### Prompt
Update the records from the start through the line containing "Looking at the screenshot, I should [x=761, y=1118].", both ends included, replacing every "Where should I click to" with "What should I click to" and leaving everything else unchanged.

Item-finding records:
..............................

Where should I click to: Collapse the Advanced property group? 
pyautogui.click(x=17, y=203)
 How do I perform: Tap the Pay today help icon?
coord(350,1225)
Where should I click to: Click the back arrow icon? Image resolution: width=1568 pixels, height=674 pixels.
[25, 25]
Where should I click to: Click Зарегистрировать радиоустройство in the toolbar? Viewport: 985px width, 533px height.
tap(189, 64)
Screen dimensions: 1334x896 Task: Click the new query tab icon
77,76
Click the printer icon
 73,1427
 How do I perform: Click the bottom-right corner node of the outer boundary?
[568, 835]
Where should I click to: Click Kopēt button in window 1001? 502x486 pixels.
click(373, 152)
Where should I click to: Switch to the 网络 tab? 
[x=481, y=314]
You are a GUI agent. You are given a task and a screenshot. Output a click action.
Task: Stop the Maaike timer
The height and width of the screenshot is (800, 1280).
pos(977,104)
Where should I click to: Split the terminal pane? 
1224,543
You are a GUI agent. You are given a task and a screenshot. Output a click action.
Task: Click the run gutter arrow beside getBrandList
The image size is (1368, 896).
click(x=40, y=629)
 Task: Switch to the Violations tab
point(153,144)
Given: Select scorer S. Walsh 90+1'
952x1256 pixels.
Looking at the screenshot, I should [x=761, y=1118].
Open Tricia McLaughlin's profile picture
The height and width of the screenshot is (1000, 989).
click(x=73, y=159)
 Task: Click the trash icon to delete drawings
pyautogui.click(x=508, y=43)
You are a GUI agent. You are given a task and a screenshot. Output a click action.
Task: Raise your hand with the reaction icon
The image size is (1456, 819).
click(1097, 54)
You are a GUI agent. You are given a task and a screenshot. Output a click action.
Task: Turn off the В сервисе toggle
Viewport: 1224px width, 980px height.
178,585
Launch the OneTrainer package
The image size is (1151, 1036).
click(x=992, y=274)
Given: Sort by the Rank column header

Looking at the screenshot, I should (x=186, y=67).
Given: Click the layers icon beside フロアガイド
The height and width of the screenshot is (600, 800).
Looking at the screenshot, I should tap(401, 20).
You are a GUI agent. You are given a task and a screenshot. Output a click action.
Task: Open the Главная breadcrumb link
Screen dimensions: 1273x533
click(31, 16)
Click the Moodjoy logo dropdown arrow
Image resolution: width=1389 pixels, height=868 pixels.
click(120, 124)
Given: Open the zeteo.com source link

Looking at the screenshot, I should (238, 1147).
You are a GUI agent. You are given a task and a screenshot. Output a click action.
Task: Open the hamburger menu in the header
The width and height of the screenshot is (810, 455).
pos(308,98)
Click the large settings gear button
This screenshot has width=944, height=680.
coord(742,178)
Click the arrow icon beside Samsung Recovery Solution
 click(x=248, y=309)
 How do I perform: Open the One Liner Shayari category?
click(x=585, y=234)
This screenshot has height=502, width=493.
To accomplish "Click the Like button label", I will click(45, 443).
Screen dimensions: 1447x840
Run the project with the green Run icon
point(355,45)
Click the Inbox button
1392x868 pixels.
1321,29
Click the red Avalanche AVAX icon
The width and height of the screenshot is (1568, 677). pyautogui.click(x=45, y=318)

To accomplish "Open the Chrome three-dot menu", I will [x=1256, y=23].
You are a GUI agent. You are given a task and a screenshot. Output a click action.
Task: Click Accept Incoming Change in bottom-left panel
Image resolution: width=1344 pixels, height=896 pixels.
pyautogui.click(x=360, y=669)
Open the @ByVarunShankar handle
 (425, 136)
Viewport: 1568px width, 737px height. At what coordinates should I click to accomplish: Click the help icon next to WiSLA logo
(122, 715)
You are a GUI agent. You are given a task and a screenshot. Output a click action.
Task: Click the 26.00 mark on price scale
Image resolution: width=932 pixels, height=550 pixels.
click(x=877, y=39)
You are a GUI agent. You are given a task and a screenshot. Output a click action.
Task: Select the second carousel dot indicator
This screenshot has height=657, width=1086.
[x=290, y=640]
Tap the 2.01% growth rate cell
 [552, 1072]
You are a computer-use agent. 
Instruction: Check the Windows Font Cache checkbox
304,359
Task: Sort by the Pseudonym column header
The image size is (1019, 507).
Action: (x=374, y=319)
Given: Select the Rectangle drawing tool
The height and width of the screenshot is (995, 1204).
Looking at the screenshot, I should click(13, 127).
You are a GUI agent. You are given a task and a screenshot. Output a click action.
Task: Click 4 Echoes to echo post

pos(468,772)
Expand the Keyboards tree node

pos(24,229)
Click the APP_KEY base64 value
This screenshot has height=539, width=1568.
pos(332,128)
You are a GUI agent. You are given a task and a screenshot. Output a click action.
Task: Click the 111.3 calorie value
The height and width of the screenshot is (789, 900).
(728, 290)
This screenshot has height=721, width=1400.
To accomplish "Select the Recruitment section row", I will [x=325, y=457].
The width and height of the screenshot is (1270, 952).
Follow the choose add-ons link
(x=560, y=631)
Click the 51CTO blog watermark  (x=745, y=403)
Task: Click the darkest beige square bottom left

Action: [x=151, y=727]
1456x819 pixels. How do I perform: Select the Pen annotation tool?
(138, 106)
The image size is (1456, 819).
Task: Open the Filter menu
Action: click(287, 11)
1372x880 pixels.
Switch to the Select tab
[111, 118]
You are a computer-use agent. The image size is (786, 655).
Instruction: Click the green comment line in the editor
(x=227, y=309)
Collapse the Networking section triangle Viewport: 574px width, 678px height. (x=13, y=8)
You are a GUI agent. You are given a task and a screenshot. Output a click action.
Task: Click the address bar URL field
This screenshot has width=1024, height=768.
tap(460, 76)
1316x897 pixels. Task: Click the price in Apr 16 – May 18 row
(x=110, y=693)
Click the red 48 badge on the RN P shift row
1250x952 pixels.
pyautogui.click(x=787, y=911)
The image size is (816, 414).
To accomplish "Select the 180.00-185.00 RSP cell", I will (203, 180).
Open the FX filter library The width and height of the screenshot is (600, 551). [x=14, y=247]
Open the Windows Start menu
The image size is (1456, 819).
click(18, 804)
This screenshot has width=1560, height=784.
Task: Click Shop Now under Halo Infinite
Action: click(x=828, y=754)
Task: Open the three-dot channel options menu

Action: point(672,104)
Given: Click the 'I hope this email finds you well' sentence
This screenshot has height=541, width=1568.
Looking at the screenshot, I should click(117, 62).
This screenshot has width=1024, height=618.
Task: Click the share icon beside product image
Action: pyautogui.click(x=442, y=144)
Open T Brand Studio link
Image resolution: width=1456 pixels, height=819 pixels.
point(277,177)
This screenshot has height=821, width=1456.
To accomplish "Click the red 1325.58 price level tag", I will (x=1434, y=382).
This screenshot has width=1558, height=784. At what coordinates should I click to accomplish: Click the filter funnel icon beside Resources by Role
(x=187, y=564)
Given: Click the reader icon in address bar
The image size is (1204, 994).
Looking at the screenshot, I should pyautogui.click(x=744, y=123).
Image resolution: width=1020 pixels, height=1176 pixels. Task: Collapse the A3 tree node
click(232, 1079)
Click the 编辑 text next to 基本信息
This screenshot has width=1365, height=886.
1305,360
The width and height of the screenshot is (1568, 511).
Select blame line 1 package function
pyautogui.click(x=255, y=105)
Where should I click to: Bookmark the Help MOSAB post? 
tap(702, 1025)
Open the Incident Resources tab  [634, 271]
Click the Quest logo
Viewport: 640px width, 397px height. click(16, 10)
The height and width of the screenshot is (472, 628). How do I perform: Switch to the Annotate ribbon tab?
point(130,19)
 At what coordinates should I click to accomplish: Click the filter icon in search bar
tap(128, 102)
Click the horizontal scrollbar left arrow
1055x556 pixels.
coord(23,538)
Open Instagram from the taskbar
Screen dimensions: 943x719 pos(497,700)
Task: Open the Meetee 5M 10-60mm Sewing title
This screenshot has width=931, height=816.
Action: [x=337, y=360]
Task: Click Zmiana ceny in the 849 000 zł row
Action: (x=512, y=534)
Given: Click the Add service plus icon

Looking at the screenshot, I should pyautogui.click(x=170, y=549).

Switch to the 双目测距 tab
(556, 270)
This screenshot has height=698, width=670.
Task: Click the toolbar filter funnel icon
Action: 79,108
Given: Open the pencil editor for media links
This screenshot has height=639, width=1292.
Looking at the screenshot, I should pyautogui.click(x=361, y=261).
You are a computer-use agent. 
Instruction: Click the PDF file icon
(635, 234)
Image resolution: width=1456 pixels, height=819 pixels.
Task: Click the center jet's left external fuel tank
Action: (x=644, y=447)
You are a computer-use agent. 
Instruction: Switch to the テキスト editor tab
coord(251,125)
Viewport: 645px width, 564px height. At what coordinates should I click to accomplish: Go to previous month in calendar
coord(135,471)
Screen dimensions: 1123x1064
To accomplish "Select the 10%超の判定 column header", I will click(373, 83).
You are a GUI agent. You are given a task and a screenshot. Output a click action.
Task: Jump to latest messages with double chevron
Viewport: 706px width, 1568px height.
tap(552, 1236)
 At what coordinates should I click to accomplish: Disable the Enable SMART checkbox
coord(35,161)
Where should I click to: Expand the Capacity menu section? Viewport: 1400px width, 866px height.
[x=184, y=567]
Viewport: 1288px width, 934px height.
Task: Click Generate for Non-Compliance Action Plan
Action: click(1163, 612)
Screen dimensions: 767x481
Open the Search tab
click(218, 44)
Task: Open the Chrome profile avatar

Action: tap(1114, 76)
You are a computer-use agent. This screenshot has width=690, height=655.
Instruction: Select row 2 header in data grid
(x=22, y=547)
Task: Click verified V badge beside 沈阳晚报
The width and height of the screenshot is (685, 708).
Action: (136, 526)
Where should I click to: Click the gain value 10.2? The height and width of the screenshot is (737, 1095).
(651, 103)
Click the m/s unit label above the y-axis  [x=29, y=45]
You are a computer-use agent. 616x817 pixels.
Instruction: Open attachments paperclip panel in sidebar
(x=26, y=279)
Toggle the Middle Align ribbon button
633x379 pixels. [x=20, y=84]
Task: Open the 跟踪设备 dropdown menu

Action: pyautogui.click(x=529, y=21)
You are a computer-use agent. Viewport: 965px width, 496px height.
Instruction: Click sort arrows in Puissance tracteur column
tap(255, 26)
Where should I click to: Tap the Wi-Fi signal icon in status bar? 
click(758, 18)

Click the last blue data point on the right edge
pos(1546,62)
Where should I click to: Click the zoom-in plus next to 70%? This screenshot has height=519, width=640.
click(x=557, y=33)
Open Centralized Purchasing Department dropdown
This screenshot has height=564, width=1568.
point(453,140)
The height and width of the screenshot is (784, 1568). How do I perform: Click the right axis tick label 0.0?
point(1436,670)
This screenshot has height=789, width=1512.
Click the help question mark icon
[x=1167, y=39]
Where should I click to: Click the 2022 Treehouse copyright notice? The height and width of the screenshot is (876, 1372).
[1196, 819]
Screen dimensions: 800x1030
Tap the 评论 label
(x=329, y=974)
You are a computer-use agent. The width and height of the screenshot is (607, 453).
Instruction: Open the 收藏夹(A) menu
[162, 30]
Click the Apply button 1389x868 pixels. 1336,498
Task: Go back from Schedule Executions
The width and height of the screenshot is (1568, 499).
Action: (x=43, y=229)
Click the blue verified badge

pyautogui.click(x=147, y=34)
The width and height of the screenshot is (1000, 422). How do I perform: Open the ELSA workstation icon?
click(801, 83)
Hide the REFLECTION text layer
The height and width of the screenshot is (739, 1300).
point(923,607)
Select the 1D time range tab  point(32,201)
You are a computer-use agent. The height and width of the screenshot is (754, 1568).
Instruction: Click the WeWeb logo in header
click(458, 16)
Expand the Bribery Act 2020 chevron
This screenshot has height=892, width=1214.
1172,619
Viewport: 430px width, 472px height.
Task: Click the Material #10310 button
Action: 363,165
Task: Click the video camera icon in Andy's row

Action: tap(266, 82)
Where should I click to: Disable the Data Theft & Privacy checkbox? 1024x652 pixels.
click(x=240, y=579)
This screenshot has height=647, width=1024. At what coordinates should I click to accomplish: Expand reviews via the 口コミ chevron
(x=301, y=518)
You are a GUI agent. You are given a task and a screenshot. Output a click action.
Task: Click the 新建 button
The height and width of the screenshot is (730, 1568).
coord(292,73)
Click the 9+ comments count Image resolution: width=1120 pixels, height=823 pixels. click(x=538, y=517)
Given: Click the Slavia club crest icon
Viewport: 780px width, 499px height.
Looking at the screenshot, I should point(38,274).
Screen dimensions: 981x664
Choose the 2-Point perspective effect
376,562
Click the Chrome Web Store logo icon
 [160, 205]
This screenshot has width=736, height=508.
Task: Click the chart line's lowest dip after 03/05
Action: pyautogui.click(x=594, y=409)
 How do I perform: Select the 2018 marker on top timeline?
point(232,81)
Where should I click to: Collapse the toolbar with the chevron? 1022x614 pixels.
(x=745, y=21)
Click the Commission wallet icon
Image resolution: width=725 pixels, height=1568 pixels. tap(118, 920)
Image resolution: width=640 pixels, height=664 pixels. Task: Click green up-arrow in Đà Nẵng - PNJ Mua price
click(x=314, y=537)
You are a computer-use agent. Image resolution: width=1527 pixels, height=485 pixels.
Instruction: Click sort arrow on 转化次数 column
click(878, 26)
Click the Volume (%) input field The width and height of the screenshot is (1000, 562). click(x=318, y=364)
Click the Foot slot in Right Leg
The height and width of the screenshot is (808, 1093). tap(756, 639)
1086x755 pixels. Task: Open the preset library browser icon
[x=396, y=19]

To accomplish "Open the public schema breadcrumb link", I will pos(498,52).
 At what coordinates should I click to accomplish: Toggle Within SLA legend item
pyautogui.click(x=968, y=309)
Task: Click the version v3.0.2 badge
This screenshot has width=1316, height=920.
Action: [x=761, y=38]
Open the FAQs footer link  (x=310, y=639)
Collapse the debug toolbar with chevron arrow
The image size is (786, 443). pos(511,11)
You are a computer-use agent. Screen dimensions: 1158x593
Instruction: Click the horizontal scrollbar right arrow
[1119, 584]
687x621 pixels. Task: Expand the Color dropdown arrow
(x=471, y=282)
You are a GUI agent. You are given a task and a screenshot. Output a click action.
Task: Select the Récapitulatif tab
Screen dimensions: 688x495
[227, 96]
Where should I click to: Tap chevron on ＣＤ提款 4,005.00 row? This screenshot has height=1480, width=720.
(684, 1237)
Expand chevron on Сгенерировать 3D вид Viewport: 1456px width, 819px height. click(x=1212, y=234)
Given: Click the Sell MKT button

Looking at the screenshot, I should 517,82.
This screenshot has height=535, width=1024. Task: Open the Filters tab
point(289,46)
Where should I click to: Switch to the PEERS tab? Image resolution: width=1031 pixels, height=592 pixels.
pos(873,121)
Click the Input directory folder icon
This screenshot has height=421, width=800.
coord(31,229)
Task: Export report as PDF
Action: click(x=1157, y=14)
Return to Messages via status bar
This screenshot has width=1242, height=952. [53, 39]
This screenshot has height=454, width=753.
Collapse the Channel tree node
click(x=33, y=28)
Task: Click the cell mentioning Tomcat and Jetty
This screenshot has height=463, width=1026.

..............................

### Result for this exercise
What should I click to: Collapse the Advanced property group? 
pyautogui.click(x=17, y=203)
 How do I perform: Tap the Pay today help icon?
coord(350,1225)
What should I click to: Click the back arrow icon? Image resolution: width=1568 pixels, height=674 pixels.
[25, 25]
What should I click to: Click Зарегистрировать радиоустройство in the toolbar? Viewport: 985px width, 533px height.
tap(189, 64)
Screen dimensions: 1334x896 Task: Click the new query tab icon
77,76
Click the printer icon
 73,1427
 How do I perform: Click the bottom-right corner node of the outer boundary?
[568, 835]
What should I click to: Click Kopēt button in window 1001? 502x486 pixels.
click(373, 152)
What should I click to: Switch to the 网络 tab? 
[x=481, y=314]
You are a GUI agent. You are given a task and a screenshot. Output a click action.
Task: Stop the Maaike timer
The height and width of the screenshot is (800, 1280).
pos(977,104)
What should I click to: Split the terminal pane? 
1224,543
You are a GUI agent. You are given a task and a screenshot. Output a click action.
Task: Click the run gutter arrow beside getBrandList
The image size is (1368, 896).
click(x=40, y=629)
 Task: Switch to the Violations tab
point(153,144)
Given: Select scorer S. Walsh 90+1'
952x1256 pixels.
Looking at the screenshot, I should [x=761, y=1118].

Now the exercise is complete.